Researchers in Australia and the UK found that mice with a mutated copy of the gene RABL2 had sperm with tails that were 17 percent shorter than normal, making them less able to 'swim'. The mutated gene also led to a 50 percent decrease in sperm production, the results showed.
'The mutations in the RABL2 gene are very likely to cause infertility', said Professor Moira O'Bryan, who led the research. 'Further, as motility is absolutely essential for fertility, insights into tail function may reveal options for urgently needed male-based contraception', she continued.
The lead author on the paper, Jennifer Lo, a PhD candidate at Monash University's School of Biomedical Sciences, said that RABL2 works with other molecules called intraflagellar transport proteins, which carry proteins required for proper sperm function down the tail.
'Intraflagellar transport proteins are like a train', explained Lo. 'Our data suggests that the reloading of the train is defective if RABL2 dysfunctions'.

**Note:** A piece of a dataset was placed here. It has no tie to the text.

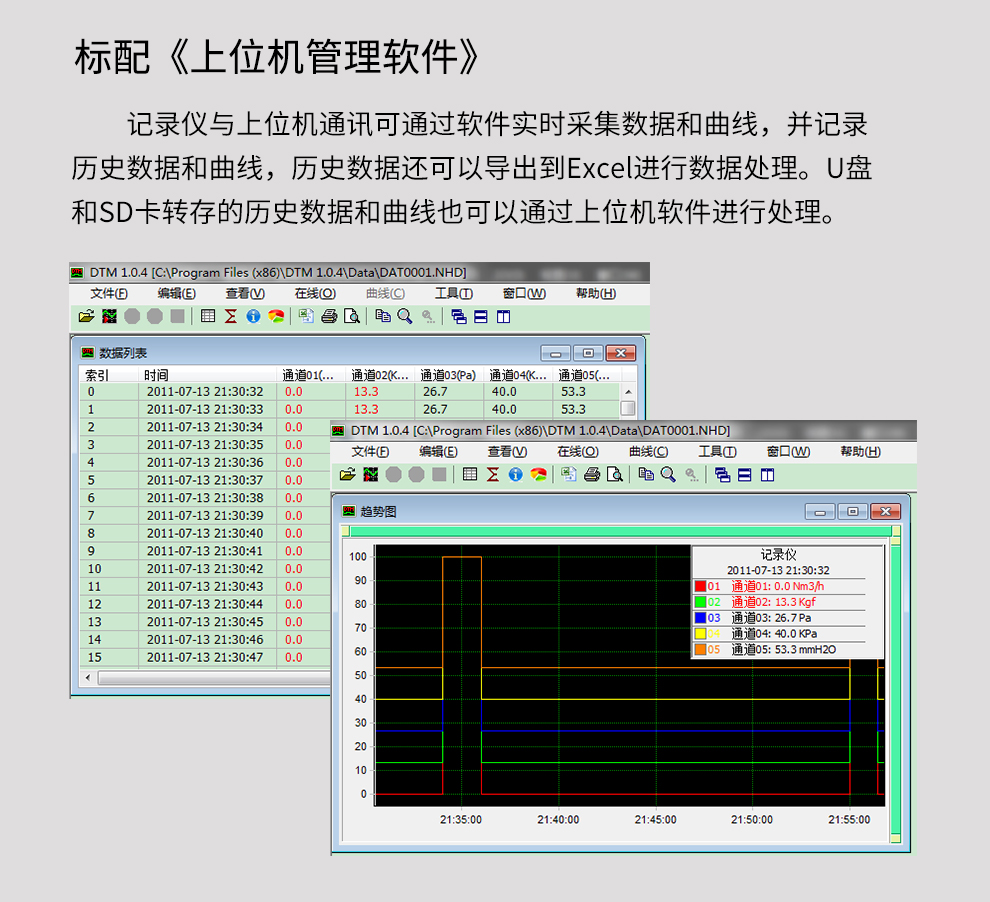The height and width of the screenshot is (902, 990).
Task: Open the 在线(O) menu
Action: [x=575, y=451]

With dysfunctional RABL2, once the proteins that are needed for tail function are depleted, they are not fully replaced. This leads to a decrease in tail length and an overall reduction in sperm number.

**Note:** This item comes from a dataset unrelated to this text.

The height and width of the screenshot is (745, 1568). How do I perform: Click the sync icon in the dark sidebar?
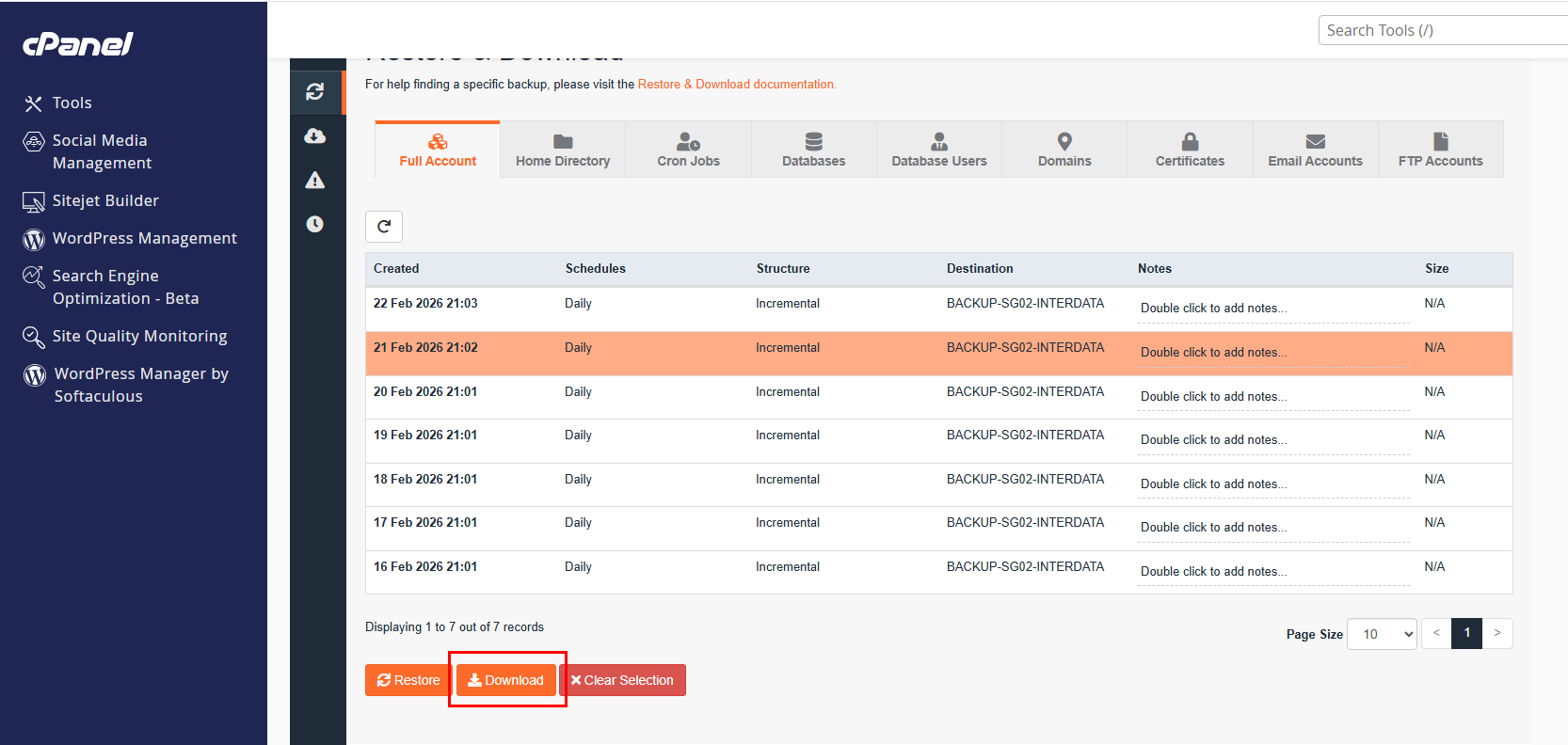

'The train is still running in sperm tails with dysfunctional RABL2, but it contains fewer passengers. The end result is that sperm formation and motility are abnormal'.
As RABL2 dysfunction affects the motility and the production of sperm, the inhibition of RABL2 could lead to a functioning male pill. A problem with targeting this gene is that other areas of the body, such as the kidneys and brain, also have copies of RABL2. To achieve the desired temporary infertility, a gonad-specific treatment will have to be produced.
The study is published in PLOS Genetics.